Supplied material section start

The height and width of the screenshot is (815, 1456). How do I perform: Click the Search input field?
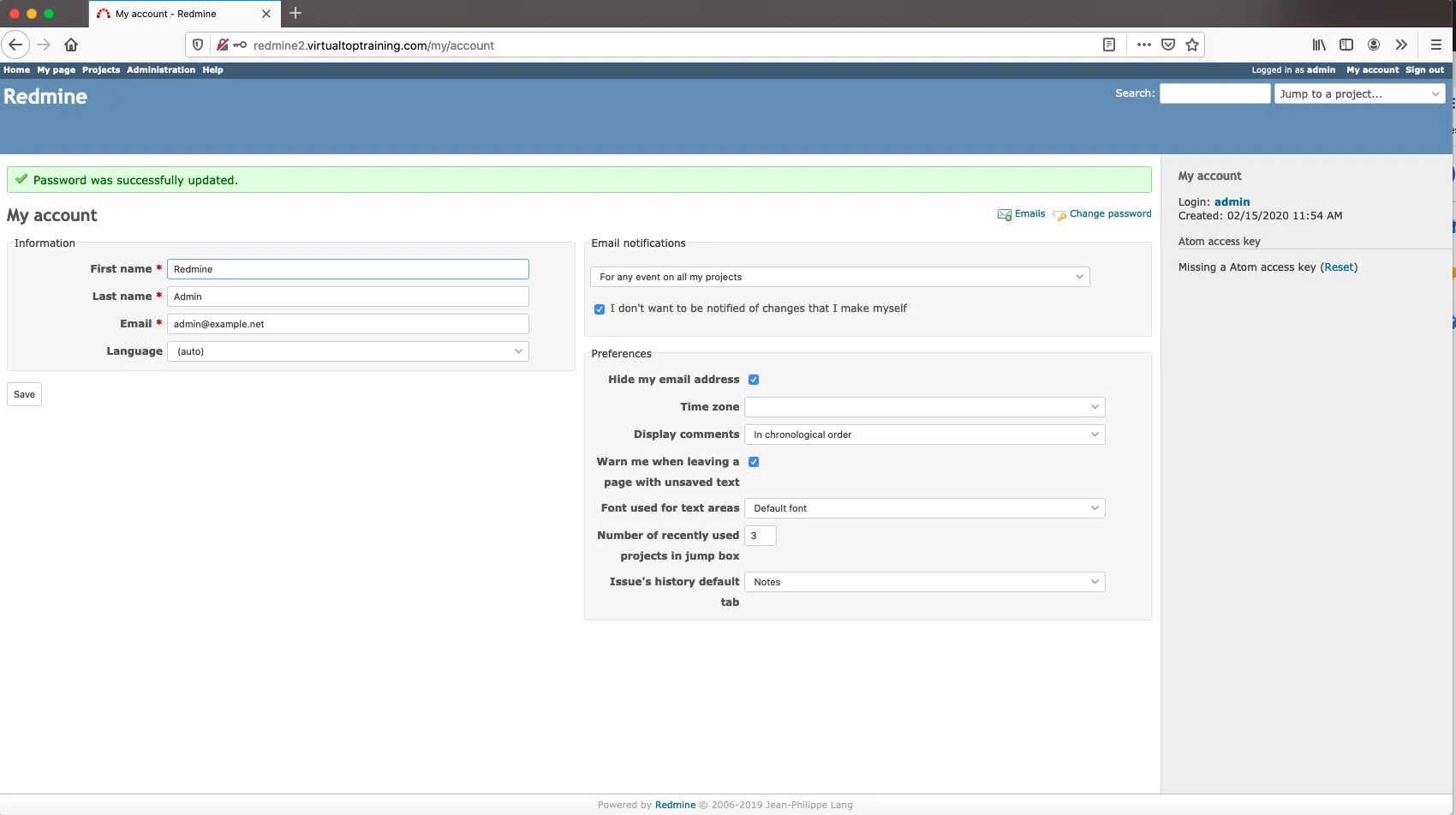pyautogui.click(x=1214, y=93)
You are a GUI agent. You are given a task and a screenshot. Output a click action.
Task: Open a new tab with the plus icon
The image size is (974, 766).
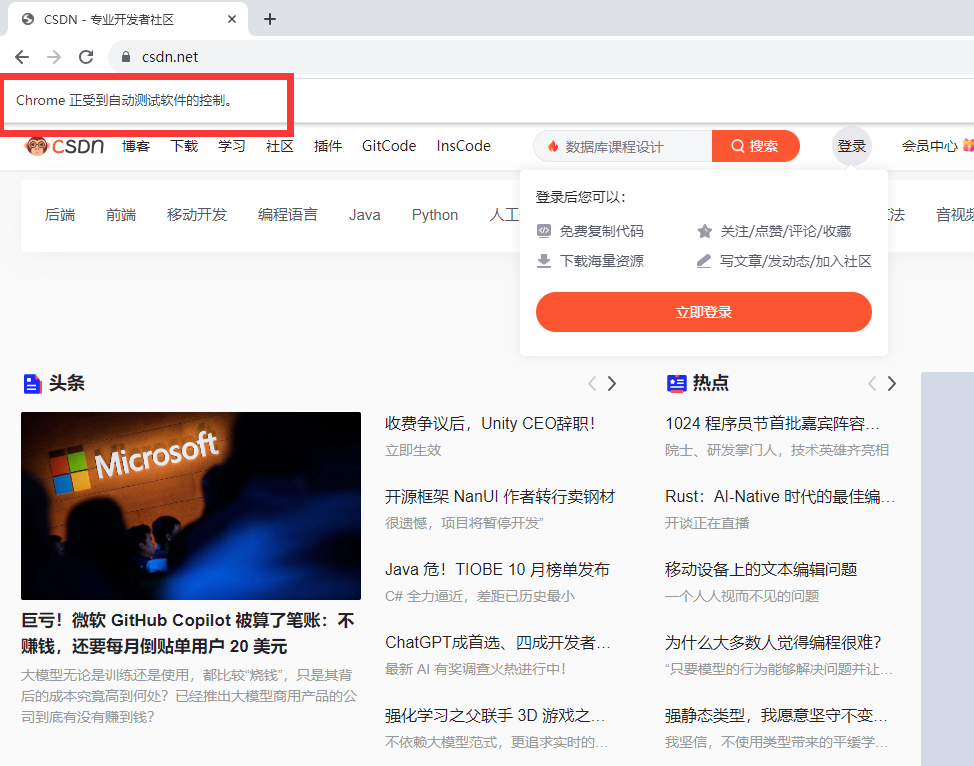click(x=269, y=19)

Supplied material section end

- Your assignment:
Copy out all the records exactly, excluding pictures.

- Output:
The height and width of the screenshot is (815, 1456). How do I perform: Click the Search input field?
pyautogui.click(x=1214, y=93)
You are a GUI agent. You are given a task and a screenshot. Output a click action.
Task: Open a new tab with the plus icon
The image size is (974, 766).
click(x=269, y=19)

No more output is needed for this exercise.